The image above shows Aimee Semple McPherson with a welcoming crowd shortly after arriving in 1930 at Vancouver’s Great Northern Railway Depot (demolished in 1965, the GNR Depot was just north of the CN Rail Depot which still stands and today serves as the long-distance bus and VIA Rail depot). ASM was born near Ingersoll, ON and ultimately became a pentecostal minister/evangelist and the founder of Angelus Temple in Glendale, California (a suburb of Los Angeles). In the image, ASM is holding the bouquet. Minnie Kennedy, ASM’s mother and a key co-worker with ASM at Angelus Temple, appears to be just to the left of ASM. This must be one of the last public appearances which Mrs. Kennedy would make with ASM; Mrs. Kennedy would break with ASM and leave Angelus Temple within the next few months (Sutton, 162-64). Standing to the right and a little behind ASM is the woman who founded the Vancouver Foursquare church, Anna D. Britton.
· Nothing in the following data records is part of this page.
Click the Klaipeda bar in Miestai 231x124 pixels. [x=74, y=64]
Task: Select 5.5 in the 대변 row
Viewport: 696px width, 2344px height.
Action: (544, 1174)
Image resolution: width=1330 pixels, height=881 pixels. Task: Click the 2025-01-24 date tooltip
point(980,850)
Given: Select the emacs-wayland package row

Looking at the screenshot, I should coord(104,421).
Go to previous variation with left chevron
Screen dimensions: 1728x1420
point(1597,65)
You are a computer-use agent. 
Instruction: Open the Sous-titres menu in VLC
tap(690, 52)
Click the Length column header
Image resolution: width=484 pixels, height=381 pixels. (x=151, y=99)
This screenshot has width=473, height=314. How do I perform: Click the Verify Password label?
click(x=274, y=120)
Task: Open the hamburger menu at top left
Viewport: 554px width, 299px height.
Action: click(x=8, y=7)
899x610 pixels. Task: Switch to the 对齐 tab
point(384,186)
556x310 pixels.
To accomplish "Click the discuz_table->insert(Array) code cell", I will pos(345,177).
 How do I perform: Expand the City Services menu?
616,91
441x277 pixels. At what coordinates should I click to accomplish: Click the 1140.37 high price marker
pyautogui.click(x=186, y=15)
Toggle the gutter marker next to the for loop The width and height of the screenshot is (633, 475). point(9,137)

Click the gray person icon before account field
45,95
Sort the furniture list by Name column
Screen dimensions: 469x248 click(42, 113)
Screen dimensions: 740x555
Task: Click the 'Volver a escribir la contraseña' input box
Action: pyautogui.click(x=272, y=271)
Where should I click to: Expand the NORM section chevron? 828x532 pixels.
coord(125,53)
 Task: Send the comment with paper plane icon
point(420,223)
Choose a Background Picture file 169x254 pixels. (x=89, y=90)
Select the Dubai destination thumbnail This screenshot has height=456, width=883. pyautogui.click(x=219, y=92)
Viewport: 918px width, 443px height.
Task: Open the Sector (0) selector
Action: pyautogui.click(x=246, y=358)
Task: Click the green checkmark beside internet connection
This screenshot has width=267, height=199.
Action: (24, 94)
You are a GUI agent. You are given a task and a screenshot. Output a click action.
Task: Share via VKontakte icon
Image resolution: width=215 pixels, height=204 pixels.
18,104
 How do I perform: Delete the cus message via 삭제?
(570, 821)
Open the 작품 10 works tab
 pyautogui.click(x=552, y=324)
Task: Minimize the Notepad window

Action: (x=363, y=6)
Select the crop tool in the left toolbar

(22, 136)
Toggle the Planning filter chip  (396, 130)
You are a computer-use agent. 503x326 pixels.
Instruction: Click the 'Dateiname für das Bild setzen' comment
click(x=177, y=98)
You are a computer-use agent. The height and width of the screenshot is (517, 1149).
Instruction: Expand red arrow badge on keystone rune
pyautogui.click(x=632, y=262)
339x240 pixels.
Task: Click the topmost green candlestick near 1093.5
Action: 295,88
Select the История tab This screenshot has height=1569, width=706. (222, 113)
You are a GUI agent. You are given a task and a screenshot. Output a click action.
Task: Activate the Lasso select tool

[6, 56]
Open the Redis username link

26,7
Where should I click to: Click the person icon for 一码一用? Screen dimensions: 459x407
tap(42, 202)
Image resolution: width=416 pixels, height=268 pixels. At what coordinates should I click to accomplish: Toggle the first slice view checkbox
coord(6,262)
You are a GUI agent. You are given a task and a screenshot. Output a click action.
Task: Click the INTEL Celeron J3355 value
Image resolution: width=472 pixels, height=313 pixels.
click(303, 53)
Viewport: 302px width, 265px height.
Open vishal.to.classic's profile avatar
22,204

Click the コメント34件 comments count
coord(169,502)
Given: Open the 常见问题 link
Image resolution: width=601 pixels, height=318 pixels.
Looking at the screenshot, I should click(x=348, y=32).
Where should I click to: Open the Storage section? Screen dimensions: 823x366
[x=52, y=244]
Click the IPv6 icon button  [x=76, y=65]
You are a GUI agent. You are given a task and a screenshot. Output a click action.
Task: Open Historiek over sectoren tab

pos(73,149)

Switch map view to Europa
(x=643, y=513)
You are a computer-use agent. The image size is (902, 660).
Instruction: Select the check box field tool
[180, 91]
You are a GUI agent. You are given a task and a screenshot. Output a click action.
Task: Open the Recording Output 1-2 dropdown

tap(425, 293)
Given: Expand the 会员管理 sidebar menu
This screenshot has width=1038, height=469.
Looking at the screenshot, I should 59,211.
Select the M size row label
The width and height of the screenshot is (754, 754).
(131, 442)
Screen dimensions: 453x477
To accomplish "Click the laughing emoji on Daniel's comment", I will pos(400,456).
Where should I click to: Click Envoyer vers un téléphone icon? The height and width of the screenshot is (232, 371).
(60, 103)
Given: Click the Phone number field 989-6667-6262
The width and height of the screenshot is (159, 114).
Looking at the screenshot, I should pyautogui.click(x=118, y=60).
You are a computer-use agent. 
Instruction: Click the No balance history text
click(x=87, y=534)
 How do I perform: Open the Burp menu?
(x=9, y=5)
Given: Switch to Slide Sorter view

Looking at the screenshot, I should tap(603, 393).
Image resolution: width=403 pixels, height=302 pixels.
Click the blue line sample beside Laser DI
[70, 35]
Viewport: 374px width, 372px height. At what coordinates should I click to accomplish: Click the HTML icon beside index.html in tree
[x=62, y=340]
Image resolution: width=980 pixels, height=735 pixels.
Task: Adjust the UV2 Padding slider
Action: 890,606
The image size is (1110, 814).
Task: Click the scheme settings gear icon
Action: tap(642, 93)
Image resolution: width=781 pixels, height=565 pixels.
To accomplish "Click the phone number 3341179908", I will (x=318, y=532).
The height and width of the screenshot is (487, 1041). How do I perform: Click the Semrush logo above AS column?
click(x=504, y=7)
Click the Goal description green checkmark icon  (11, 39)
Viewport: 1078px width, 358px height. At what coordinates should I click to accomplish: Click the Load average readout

Britton was a graduate of L.I.F.E. Bible College in Los Angeles, a school founded by ASM for the training of Foursquare pastors; the school’s dean was Frank C. Thompson, editor of the Thompson Chain Reference Bible (Elliot, 124). Britton moved to Vancouver in 1927 where she established a small group of people that ultimately grew into a local congregation, Kingsway Foursquare Church (located, then, on the 400 block of Kingsway near East 13th Avenue). Britton also established L.I.F.E. College of Canada in 1928; it merged in 1997 with Pacific Bible College to form Pacific Life Bible College in Surrey.Matthew Avery Sutton, in an excellent recent biography of ASM, says this of her impact on American culture in the 1920s and ’30s and even to the present day:
Dazzling religious theatrics and a penchant for publicity made McPherson one of the most famous American personalities of the interwar years. The first religious celebrity of the mass media era, she mastered print, radio, and film for use in her evangelical mission. Her integration of the latest media tools with a conservative creed established precedents for the twentieth century’s most popular ministers, from Billy Graham to Oral Roberts to Pat Robertson. Possibly more significant, she brought conservative Protestantism back from the margins to the mainstream of American culture, by arguing that Christians had an obligation to fight for the issues they believed in and boldly proclaiming that patriotism and faith were inseparable. . . . Finally, with her extraordinary religious fervour and theatricality, McPherson helped shape one of the twentieth century’s most explosive religious movements – evangelicalism. And she did it, of all places, from just outside Hollywood. (Sutton, 4)
ASM was a complex character and had more than a few personal contradictions. She seemed publicly to affirm all people, regardless of race or class; but, on more than one occasion, members of the Ku Klux Klan appeared at her Angelus Temple services in full hooded uniform to support her (Sutton, 32-35). She emphasized “bride of Christ” imagery in a number of ways (not least by adopting an all-white uniform), but she was also able to appeal, especially in the later years of her ministry, to women who had a modern, non-traditional outlook: the flappers (Sutton, 125). She was the founder of a church with a very conservative theology, but she was married three times and divorced twice.
The website of the Canadian Foursquare Church suggests that the denomination wants to retain the historic link to Aimee Semple McPherson. However, their story of ASM is, to put it politely, abridged.
David Raymond Elliot. Studies of Eight Canadian Fundamentalists. Doctoral Dissertation, UBC. 1989.
Matthew Avery Sutton. AImee Semple McPherson and the Resurrection of Christian America. Cambridge, Mass.: Harvard University Press, 2007.